AHHH it has been so long since I have posted! BUT for good reason, very, very good reason! I had guest in town this past weekend and I have been studying my face off for an upcoming exam! I wanted to post every night about my weekend and thought about it at the end of the night in a drunken state of mind but quickly realized I was not in the right state of mind to be on my blog.
Needless to say, I made memories this past weekend with my best friend and countless other people that I will never forget. I used to go out OFTEN when I lived in Ohio, so much so that it became a routine for me. People downtown expected to see me out and they expected me to be drunk, it became my identity. One that I was not very proud of. I don’t do that here in Florida, and it is not a name I have made for myself. Maturing is so fun! So having someone I love and care about to turn up and join me in my new home was exciting!

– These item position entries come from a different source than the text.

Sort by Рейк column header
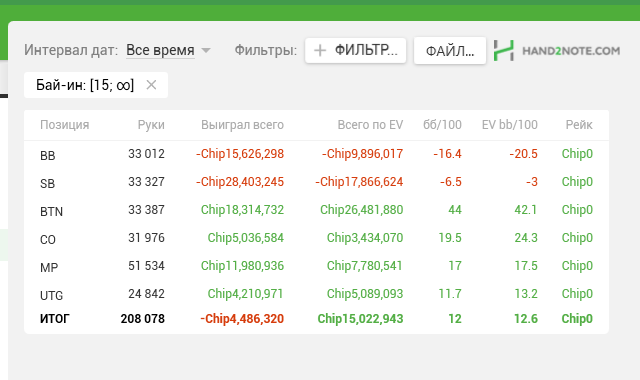The height and width of the screenshot is (380, 640). click(x=579, y=125)
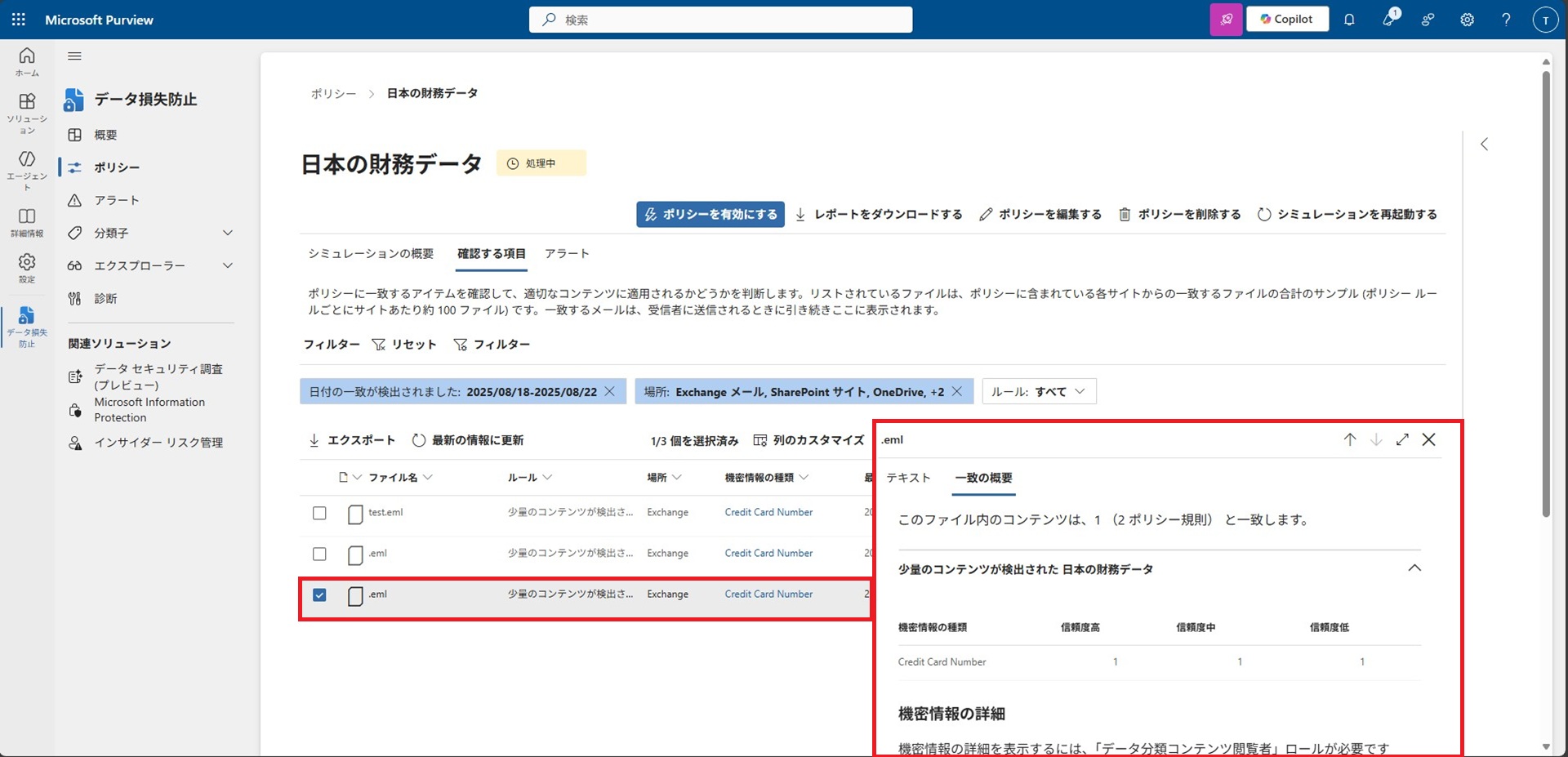Click the Credit Card Number link for test.eml
This screenshot has width=1568, height=757.
pyautogui.click(x=768, y=513)
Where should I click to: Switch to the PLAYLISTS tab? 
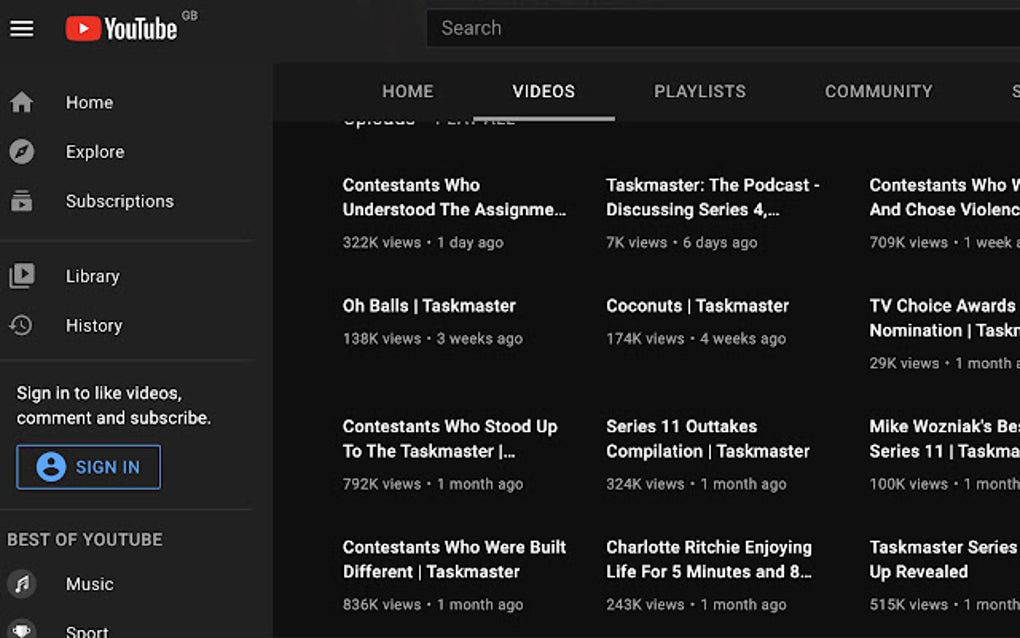click(699, 91)
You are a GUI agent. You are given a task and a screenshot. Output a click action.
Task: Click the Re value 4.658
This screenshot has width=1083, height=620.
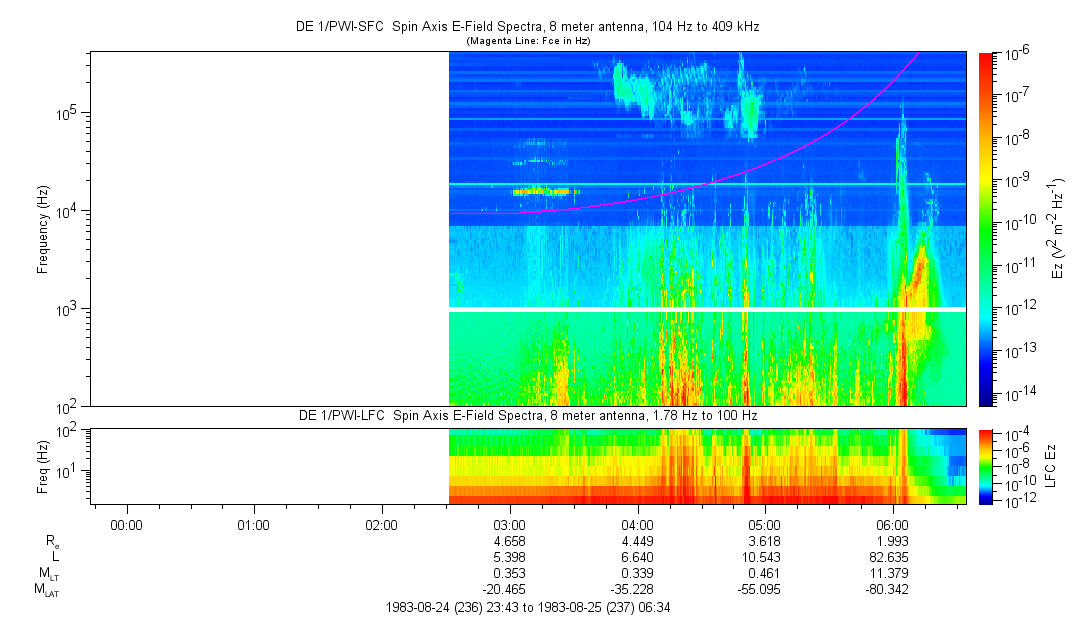510,541
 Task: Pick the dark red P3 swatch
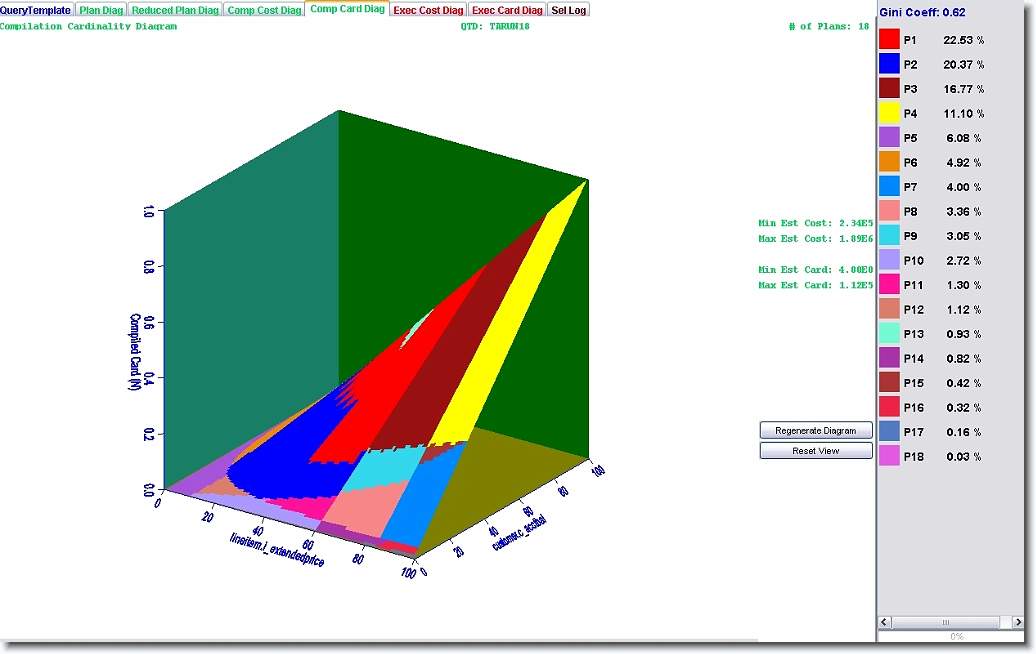tap(890, 89)
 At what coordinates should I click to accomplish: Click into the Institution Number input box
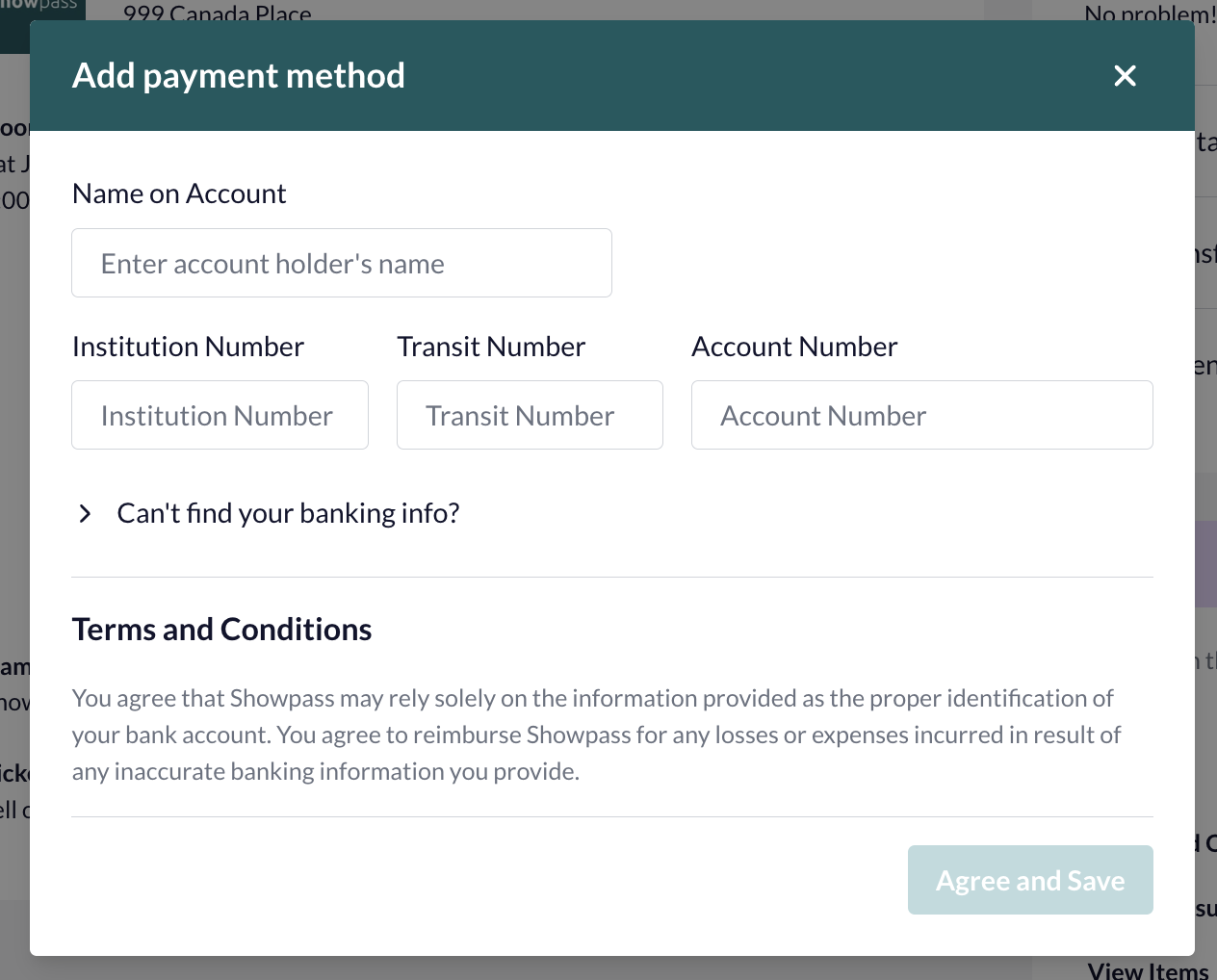(220, 415)
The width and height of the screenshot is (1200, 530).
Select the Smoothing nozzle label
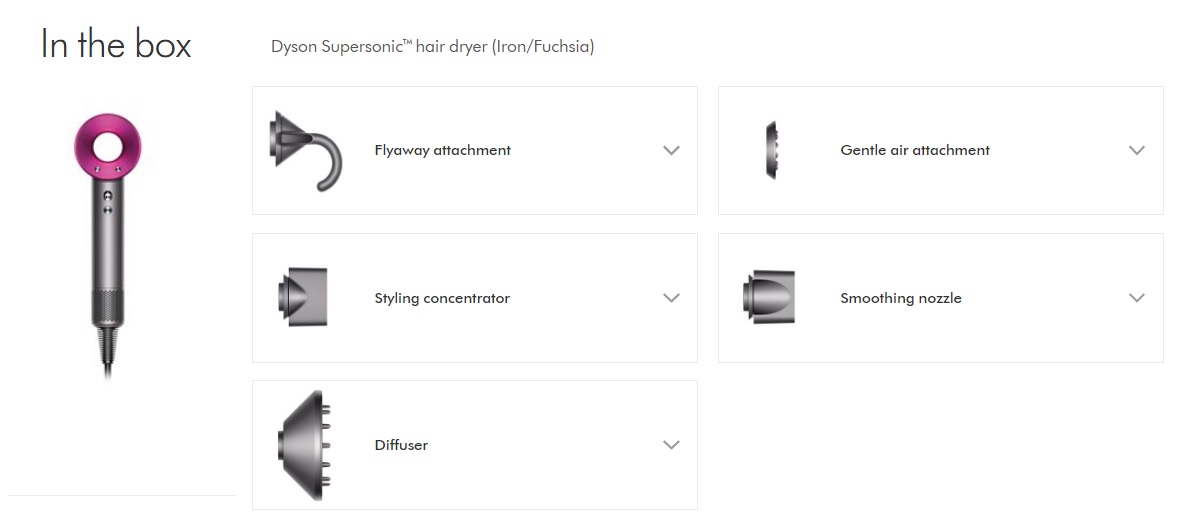click(901, 298)
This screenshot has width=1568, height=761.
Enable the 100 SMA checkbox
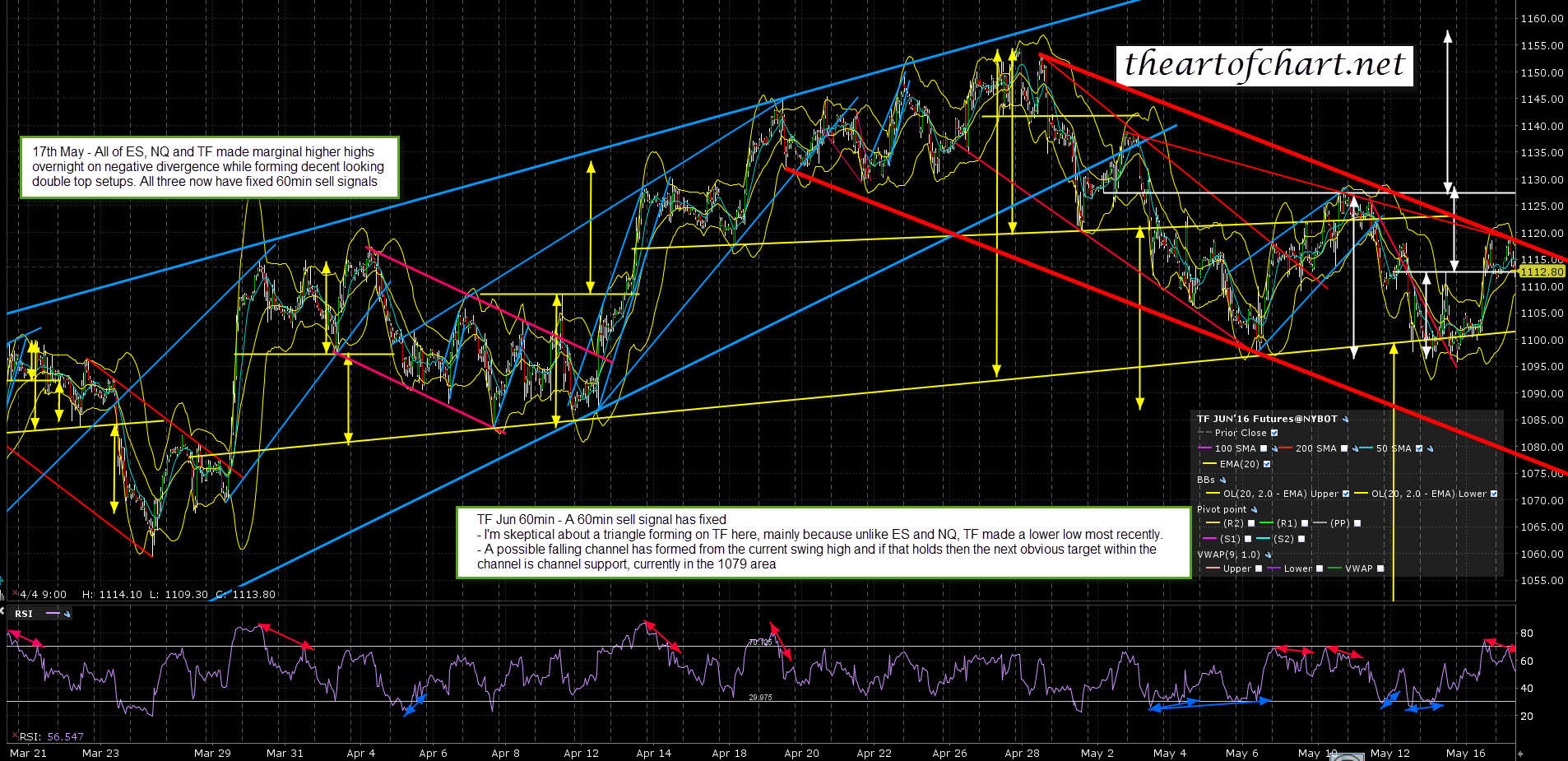click(1264, 448)
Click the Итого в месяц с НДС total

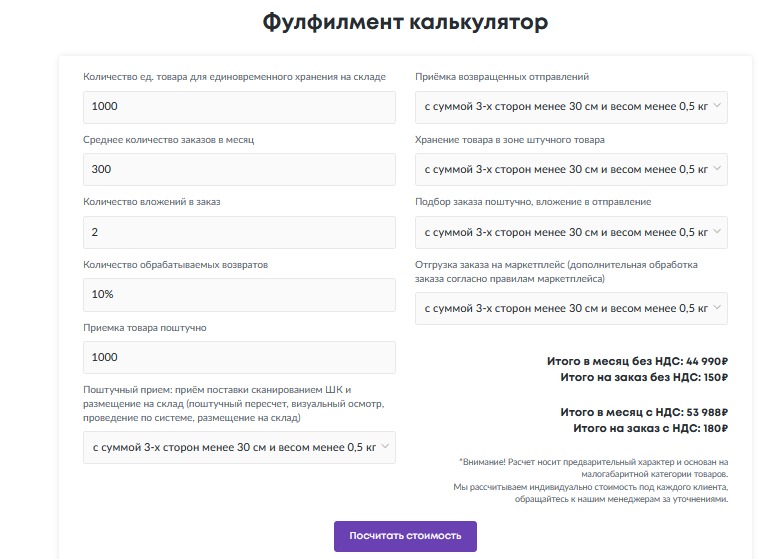point(643,411)
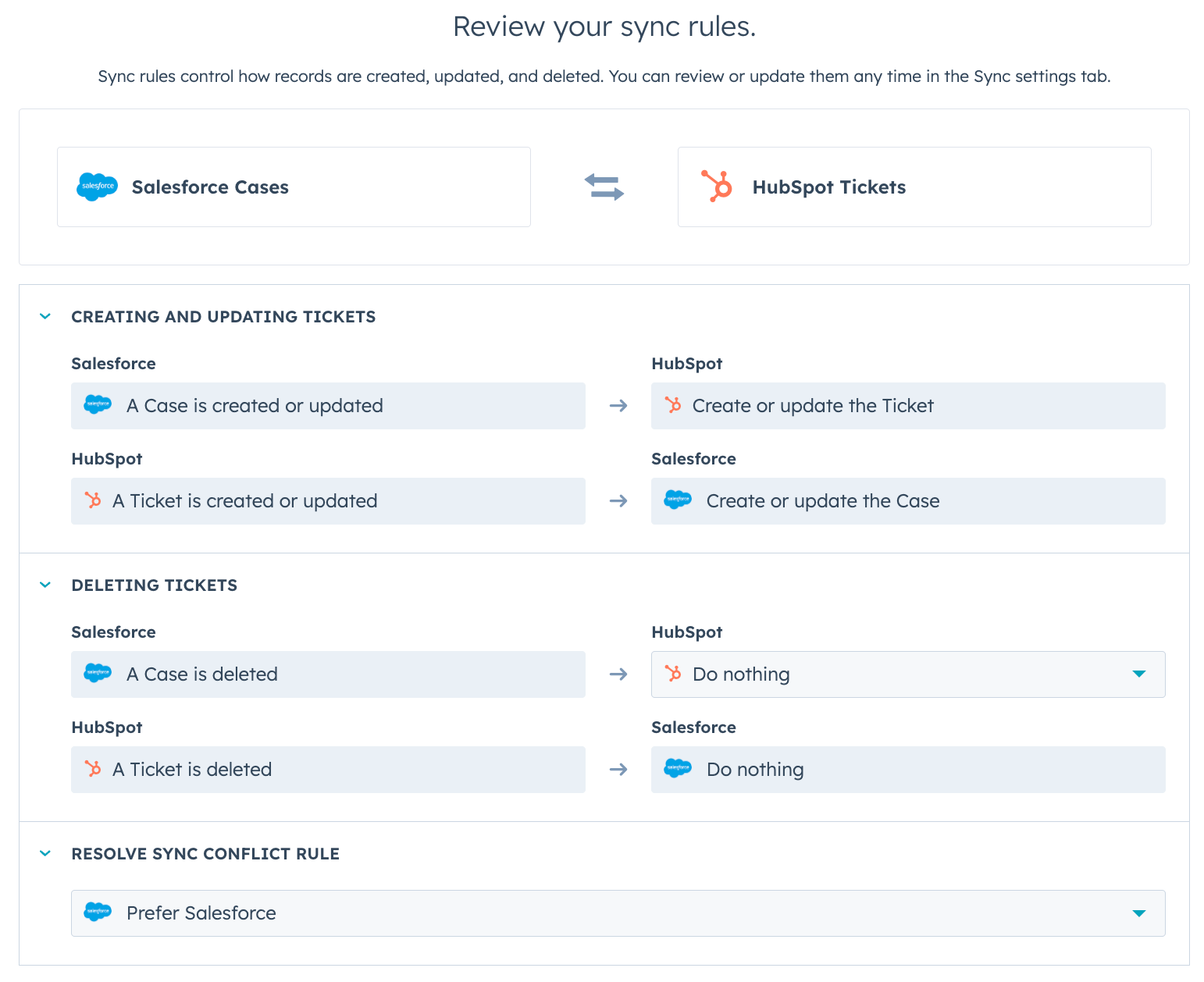Screen dimensions: 1204x982
Task: Click the HubSpot Tickets object card
Action: coord(914,187)
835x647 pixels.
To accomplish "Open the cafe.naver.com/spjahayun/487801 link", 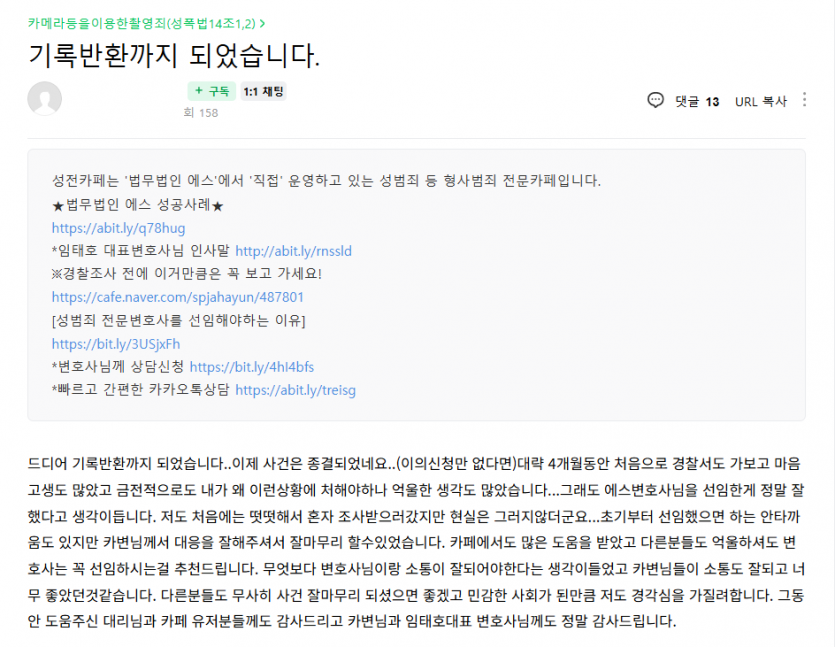I will point(178,297).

Over the weekend, I had a few encounters and a few random thoughts that I wanted to express but somehow couldn’t find the words in the moment to say them. I knew though that my blog would be the best place to share them. So I will start tonight, with one of those thoughts.
One of these thoughts was how much I never realized how we as women see ourselves. We want to have the best curves and the all the desired attributes that we see on social media and in the gym but we never take time to appreciate where we are and how far we have come. Our bodies take a beating everyday, we are constantly walking, sitting, standing, going into the sun, doing anything and everything but rarely do we tell ourselves,” Hey today you deserve a massage”, or “you know what today its okay to lay around and just do nothing.” We also don’t appreciate ourselves when we are not at our best and that can take away from our happiness in the moment.
Sometimes, we find ourselves not being in the best shape we have ever been in or not hitting the gym as hard as we used to and then we start to discredit our current efforts or our current situation. Such a negative way of looking at things, and if we do try to give ourselves credit, I find sometimes we are comparing ourselves to this “other” person, “well at least I don’t look like this or like that.” And, lets be honest thats not fair either. Why can’t we just be okay with who we are and where we are.
I know all weekend as I was trying to put my body into tight dresses and crop tops I kept talking about my stomach. I have never been happy with my belly and always find a way to bring myself down. I started to think today of ways I could crawl out of this hole of self-misery and really be happy with myself. Lets be honest, if I don’t love my stomach and its current situation how can I be okay with someone else telling me I look fine. People can tell us all day we look okay or that we are fine, but if we don’t believe it then we will forever bring ourselves down.
Its okay if we look more bloated one day than we did the other day, or our thighs are a little thicker than they used to be, or even a little smaller than last year. I had to take time today to write down what I have been through in the past year to appreciate myself in the now. After taking a look at it, I moved to a new state, made new friends, continued grad school, continue to work a pretty rough schedule, try to make time to study, try to have a social life, try to write in a blog as often as possible, I try to read before bed, I try to go to the gym as often as possible and many other things. Thats a lot of things, and a few have already been crossed off my list. I graduated, my schedule will change after I pass my exam so I won’t have to study anymore either and my gym routine will go back to a normal flow. LOOK AT ALL OF THOSE THINGS THAT WILL COME TOGHER!
The relief of knowing that all of my handwork, dedication and effort will soon pay off is beyond amazing.
Where we are right now is only temporary if we put ourselves in a position to create a change. Change does not happen over night, and it takes time and effort to get where we want to be, but when we get there we can look back and say man I made it! I went through all of that to get where I am now. Life is about adapting, overcoming and being okay with these fluctuations. Its hard to adapt and overcome though when we are constantly bringing ourselves down. The world already does that to us enough, lets not add ourselves to the list of people who can bring us down.
Could you imagine if we obsessed abut the things we loved about ourselves.